Let’s say, we have two samples: sample 1 with a size $n_1$ comes from population 1 with a parameter $\pi_1$ and sample 2 with a size $n_2$ comes from population 2 with a parameter $\pi_2$. In previous lectures, we know that under some assumptions, we have
$$ \boldsymbol{P}_1 \sim \boldsymbol{\mathcal{N}}\left( \pi_1, \dfrac{\pi_1(1-\pi_1)}{n_1} \right) \textmd{ and } \boldsymbol{P}_2 \sim \boldsymbol{\mathcal{N}}\left( \pi_2, \dfrac{\pi_2(1-\pi_2)}{n_2} \right) $$
Since a linear function of a normal random variable is still normal, we can see that $-\boldsymbol{P}_2 = (-1) \cdot \boldsymbol{P}_2 \sim \boldsymbol{\mathcal{N}}\left( -\pi_2, \dfrac{\pi_2(1-\pi_2)}{n_2} \right)$. Since the sum of two independent normal random variables is still normal, so $\boldsymbol{D} = \boldsymbol{P}_1 - \boldsymbol{P}_2$ is still a normal random variable.

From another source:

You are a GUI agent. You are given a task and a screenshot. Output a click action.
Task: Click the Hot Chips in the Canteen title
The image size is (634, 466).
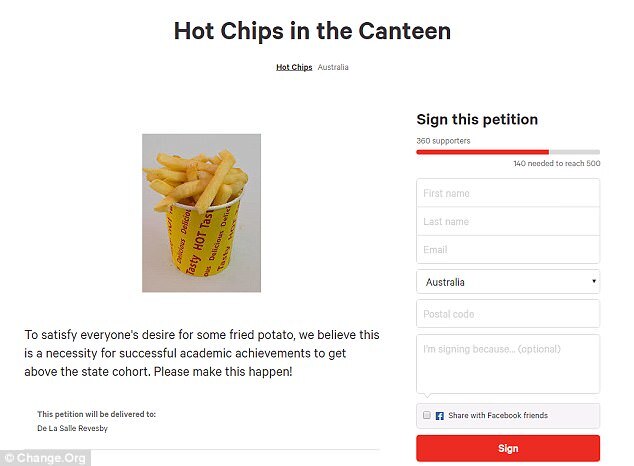[x=312, y=30]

We only need to figure out its mean and variance.
For the mean:
$$ \mathbb{E}[\boldsymbol{D}] = \mathbb{E}[\boldsymbol{P}_1 - \boldsymbol{P}_2] = \mathbb{E}[\boldsymbol{P}_1] - \mathbb{E}[\boldsymbol{P}_2] = \pi_1 - \pi_2 $$
Note we have two independent samples, so for the variance:
$$ \begin{aligned} \mathbb{V}\textmd{ar}(\boldsymbol{D}) &= \mathbb{V}\textmd{ar}(\boldsymbol{P}_1 - \boldsymbol{P}_2) = \mathbb{V}\textmd{ar}\left(\boldsymbol{P}_1 + [-\boldsymbol{P}_2]\right) = \mathbb{V}\textmd{ar}(\boldsymbol{P}_1) + \mathbb{V}\textmd{ar}(-\boldsymbol{P}_2) \\[7.5pt] &= \dfrac{\pi_1(1-\pi_1)}{n_1} + \dfrac{\pi_2(1-\pi_2)}{n_2} \end{aligned} $$
Therefore, we have figured out the distribution of $\boldsymbol{D}$:
$$ \boldsymbol{D} \sim \boldsymbol{\mathcal{N}}\left( \pi_1-\pi_2, \dfrac{\pi_1(1-\pi_1)}{n_1} + \dfrac{\pi_2(1-\pi_2)}{n_2} \right) $$
Then we have:
$$ \dfrac{(\boldsymbol{P}_1 - \boldsymbol{P}_2) - (\pi_1-\pi_2)}{\sqrt{\frac{\pi_1(1-\pi_1)}{n_1} + \frac{\pi_2(1-\pi_2)}{n_2}}} \sim \boldsymbol{\mathcal{N}}(0,1) $$
Now we can calculate the p-value based on the standard normal distribution. When we calculate the p-value, we are calculating the conditional probability where we live in a universe where the null hypothesis is true, which is $\delta = \pi_1 - \pi_2 = 0$, let’s denote this common proportion simply as $\pi$. Once we have the samples, our test statistic would be:
$$ z = \dfrac{p_1 - p_2}{\sqrt{\frac{\pi(1-\pi)}{n_1} + \frac{\pi(1-\pi)}{n_2}}} = \dfrac{p_1 - p_2}{\sqrt{\pi(1-\pi) \cdot \left(\frac{1}{n_1} + \frac{1}{n_2}\right)}} \sim \boldsymbol{\mathcal{N}}(0,1) $$
We have one problem now: we do not know the value of $\pi$. The intuitive thing to do is to replace it with the sample estimate. Now the question becomes: what is the best estimate for $\pi$? Remember when we first entered the section of inferential statistics, we say that in terms of the sample size, bigger is always better. Since we assume the two population proportions are the same, then the best estimation would be the one by combining two samples:
$$ p = \dfrac{n_1p_1 + n_2p_2}{n_1 + n_2} $$
Replace $\pi$ with $p$, we can calculate the p-value.